Google Books : Sans définition du Fair Use, le recours collectif est illégal ?

Clément Solym - 01.07.2013

Edition - Justice - Google Books - procès - Authors Guild


Depuis des années que la procédure se traîne, voilà qu'un premier verdict vient de tomber, émanant de la cour fédérale d'appel de New York. Celle-ci vient de reconnaître qu'il n'aurait pas dû être permis de traîner en justice Google Books, et sa tentative de créer la plus grande bibliothèque numérique au monde. Enfin, si : l'action était légitime, mais opérer dans le cadre d'un recours collectif, voilà qui est interdit. 

 

 

 

 

En effet, la Cour d'appel du 2e Circuit de New York a estimé que le juge Denny Chin avait commis une erreur, en assurant la possibilité de mettre en relation des centaines de milliers d'auteurs, réunis dans le cadre de la class action.
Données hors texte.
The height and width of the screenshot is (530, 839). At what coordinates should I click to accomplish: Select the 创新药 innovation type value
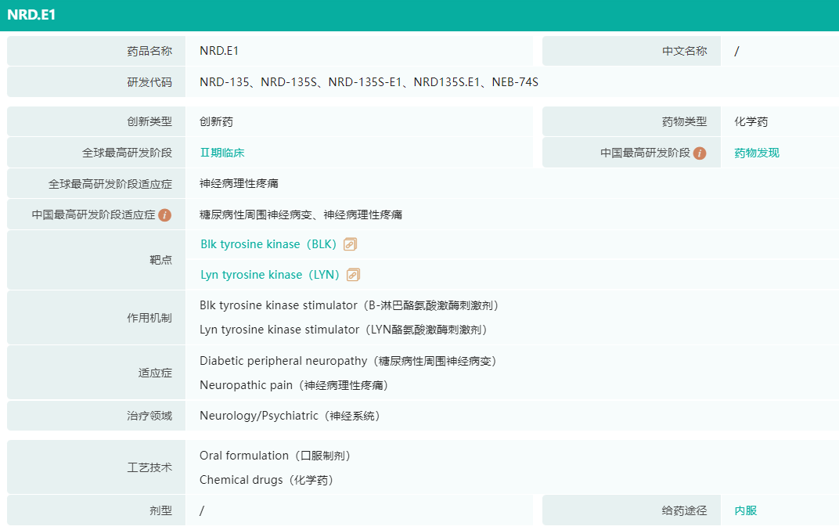[216, 121]
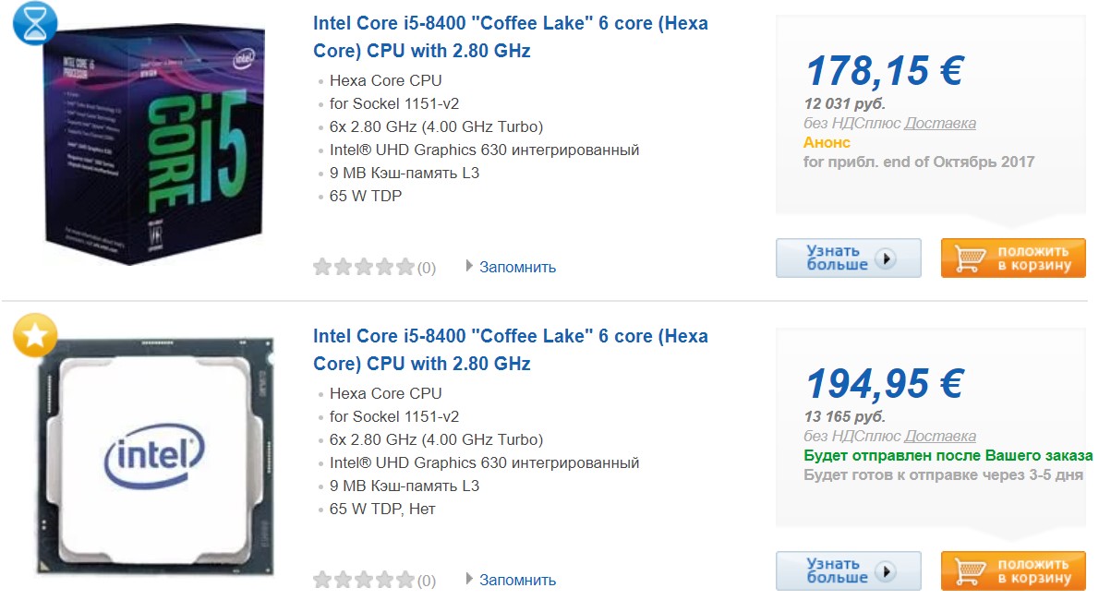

Selon le juge, avant d'autoriser la class action, il aurait fallu déterminer au préalable ce que pouvait être le Fair Use, pratique qui sert de défense à Google depuis les premiers temps.

 

Des milliards de dollars sont en jeu, rappelle l'agence Reuters, dans le cadre de ce procès qui dure depuis maintenant huit années. Google a déjà numérisé 20 millions de livres et selon l'Authors Guild, syndicat professionnel représentant les auteurs américains, réclame à Google 750 $ par ouvrage numérisé, sans l'accord des ayants droit. 

 

En mettant de côté le bien-fondé des réclamations de Google, clamant son innocence et le Fair Use, « un argument qui, à notre avis, peut représenter un certain point », explique la Cour, le juge se serait lourdement trompé. Ainsi, les plaignants, regroupés en class action pourraient ne pas être légitimes dans leur demande, et en première instance, il faudra réexaminer ce qui compte réellement : la définition du Fair Use. 

 

Et voilà que la cour d'appel a renvoyé vers le tribunal de première instance, pour d'abord déterminer ce qu'est le Fair Use, et ses limites, avant de juger de l'opportunité d'un recours collectif. L'affaire devient infiniment complexe, à l'heure actuelle, et le procès semble s'enliser une fois de plus dans les affres des procédures.

 

En juin 2012, le Syndicat national de l'édition signait un accord avec Google Books, pour mettre un terme aux procédures juridiques. Les deux mondes, qui tardaient tant à se comprendre, arrivent à un accord. « La situation de blocage n'est jamais heureuse », précisait Antoine Gallimard. Désormais, nous entrons donc dans « un internet raisonné où chaque partie se comprend », ce qui participe également d'une « opportunité pour augmenter l'offre numérique légale ».